- Author: Sean Howard
- Website: squidi.net
- Current status/schedule: No longer updating
- Launch date: January 2003
- Genre: Fantasy

= A Modest Destiny =

Webcomic by Sean Howard

A Modest Destiny is a pixel art webcomic created by Sean Howard. The comic started in January 2003.

== History ==
===Creation===
A Modest Destiny was created by Sean Howard. In an interview, Howard said that his background was in programming. He said that he became interested in comics when a website he followed went down for a server upgrade and the admin posted a list of things people could do instead, one of which was a link to Sluggy Freelance. Some time later, he was seeking work and looking for a way to be creative and started drawing comics. Howard said that his use of pixel art was based on needing art for video games he was producing. Howard felt the term "sprite comic" was inappropriate for his work as his art was original rather than copied out of a video game, and said he could not agree with doing so and that "it has led to some of the worst webcomics in existence."

=== Publication ===
In a January 2004 interview, Howard said that he wanted A Modest Destiny to run for only three years, so that it would never get tired and repeat itself.

In July 2005, with the final storyline halfway through, Howard announced that he was ceasing to make webcomics.

=== Dispute with Penny Arcade ===
In late 2003, Howard wrote to the creators of Penny Arcade over the use of his art by users of the Penny Arcade forum. Howard's letter said that he had already "shut down six web comics that were using his art". Mike Krahulik posted about the letter and dispute on the Penny Arcade website, including a link to A Modest Destiny; the traffic overload from this temporarily caused a shutdown of Howard's site.

==Plot==
A Modest Destiny consists of four chapters, also called seasons or arcs – "Maxim Saves the World", "The Dreaded Vampire Lord Fluffy", "The War of Fate", and "Prophecies of the Demon King" – and one short story entitled "Sibling Rivalry". The comic is set in a fantasy world.

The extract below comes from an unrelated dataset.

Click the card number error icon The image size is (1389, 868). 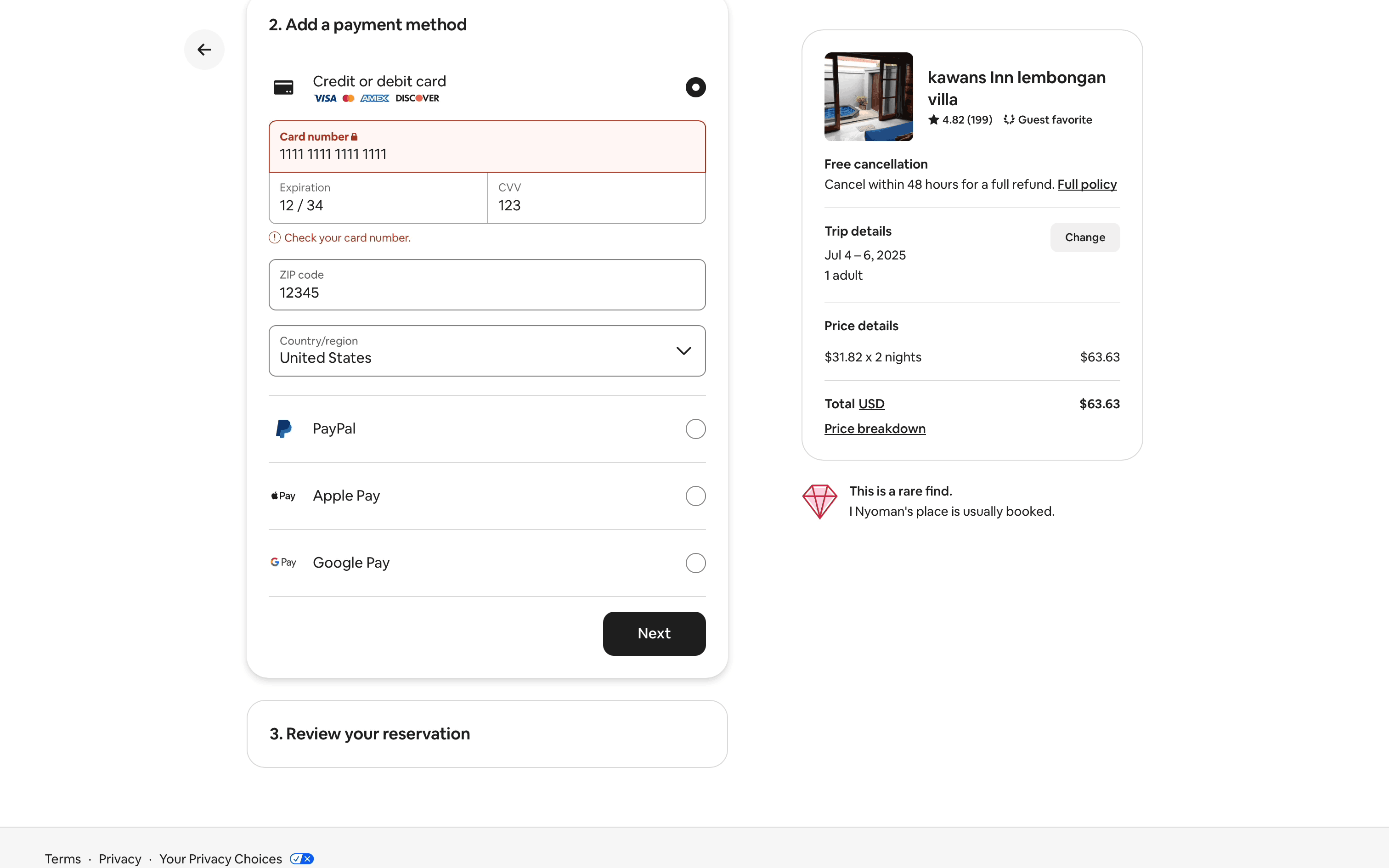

The first arc, "Maxim Saves The World", follows the adventures of the titular character, Maxim, and is narrated through a series of flashbacks. The second arc, "The Dreaded Vampire Lord Fluffy", is roughly half the length of the first and focusses on a single story rather than several smaller ones. Set in the same universe as the first chapter, it follows a vampire necromancer named Fluffy who had been tamed by society. The story also features a number of lesser-used characters from the first storyline and depicts the events leading up to a war between the humans and the undead. The third arc, "The War Of Fate", is set five years after the end of "Lord Fluffy" in a world all but destroyed by war against the undead. An undead army, led by the mysterious Black Knight, has taken over the majority of the country, with only a small group of humans left to oppose him. These humans, led by Maxim and his friends, defend a small city called Last Hope. The final arc of A Modest Destiny was titled "Prophecies of the Demon King".

== Reception ==
In his 2004 book, How to Draw and Sell Digital Cartoons, Leo Hartas used A Modest Destiny as an illustration of how reusing artwork can be an effective way to save time when creating a comic.